__Given instruction__. Show every line of the data below that contains the word "title". Uppercase and lowercase letters count as different.

Item position entries
◇ ◇ ◇

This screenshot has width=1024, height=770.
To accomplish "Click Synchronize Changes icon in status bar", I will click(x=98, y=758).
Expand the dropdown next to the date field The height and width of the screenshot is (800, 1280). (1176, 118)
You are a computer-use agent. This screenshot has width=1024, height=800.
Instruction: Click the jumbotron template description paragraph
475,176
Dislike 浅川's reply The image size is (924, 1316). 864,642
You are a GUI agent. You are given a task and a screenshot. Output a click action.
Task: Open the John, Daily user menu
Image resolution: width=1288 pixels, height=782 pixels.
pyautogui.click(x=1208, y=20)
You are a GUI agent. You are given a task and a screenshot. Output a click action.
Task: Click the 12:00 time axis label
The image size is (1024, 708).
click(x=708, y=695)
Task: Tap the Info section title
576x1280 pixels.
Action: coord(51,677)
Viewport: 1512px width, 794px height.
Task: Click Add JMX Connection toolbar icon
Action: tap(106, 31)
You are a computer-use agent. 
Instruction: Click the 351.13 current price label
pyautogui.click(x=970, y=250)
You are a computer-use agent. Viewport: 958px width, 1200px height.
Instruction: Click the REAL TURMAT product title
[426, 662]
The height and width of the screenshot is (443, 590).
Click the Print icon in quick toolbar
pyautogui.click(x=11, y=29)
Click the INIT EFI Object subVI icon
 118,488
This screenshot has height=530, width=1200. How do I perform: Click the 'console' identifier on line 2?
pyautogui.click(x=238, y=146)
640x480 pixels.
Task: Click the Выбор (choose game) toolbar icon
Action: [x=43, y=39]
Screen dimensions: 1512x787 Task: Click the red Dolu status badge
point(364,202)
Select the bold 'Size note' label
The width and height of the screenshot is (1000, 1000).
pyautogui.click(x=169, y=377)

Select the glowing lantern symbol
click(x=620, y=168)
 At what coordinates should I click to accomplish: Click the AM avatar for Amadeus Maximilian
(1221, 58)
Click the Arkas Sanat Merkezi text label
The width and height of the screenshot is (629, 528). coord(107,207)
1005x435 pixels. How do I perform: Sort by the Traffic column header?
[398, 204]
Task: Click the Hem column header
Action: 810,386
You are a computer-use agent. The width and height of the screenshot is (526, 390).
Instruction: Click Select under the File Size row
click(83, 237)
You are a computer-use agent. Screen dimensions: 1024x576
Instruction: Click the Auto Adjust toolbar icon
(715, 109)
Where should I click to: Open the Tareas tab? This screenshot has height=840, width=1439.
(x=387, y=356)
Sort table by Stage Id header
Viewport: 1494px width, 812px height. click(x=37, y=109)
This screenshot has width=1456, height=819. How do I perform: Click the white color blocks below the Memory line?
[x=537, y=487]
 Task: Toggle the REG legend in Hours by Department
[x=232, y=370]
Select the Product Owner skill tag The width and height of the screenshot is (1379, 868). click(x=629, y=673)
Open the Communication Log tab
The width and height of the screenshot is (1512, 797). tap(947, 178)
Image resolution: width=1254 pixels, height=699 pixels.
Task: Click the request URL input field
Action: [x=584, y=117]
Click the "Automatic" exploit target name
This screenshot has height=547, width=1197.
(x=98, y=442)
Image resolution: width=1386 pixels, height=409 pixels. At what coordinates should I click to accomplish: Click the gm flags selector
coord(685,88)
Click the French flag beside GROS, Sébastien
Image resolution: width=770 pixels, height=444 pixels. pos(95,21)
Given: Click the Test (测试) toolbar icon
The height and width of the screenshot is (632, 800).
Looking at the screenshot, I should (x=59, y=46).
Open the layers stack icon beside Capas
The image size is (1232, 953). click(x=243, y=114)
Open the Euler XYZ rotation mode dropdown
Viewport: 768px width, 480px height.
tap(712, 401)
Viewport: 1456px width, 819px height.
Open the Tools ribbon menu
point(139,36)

◇ ◇ ◇

__Answer__.
Task: Tap the Info section title
Instruction: Click the REAL TURMAT product title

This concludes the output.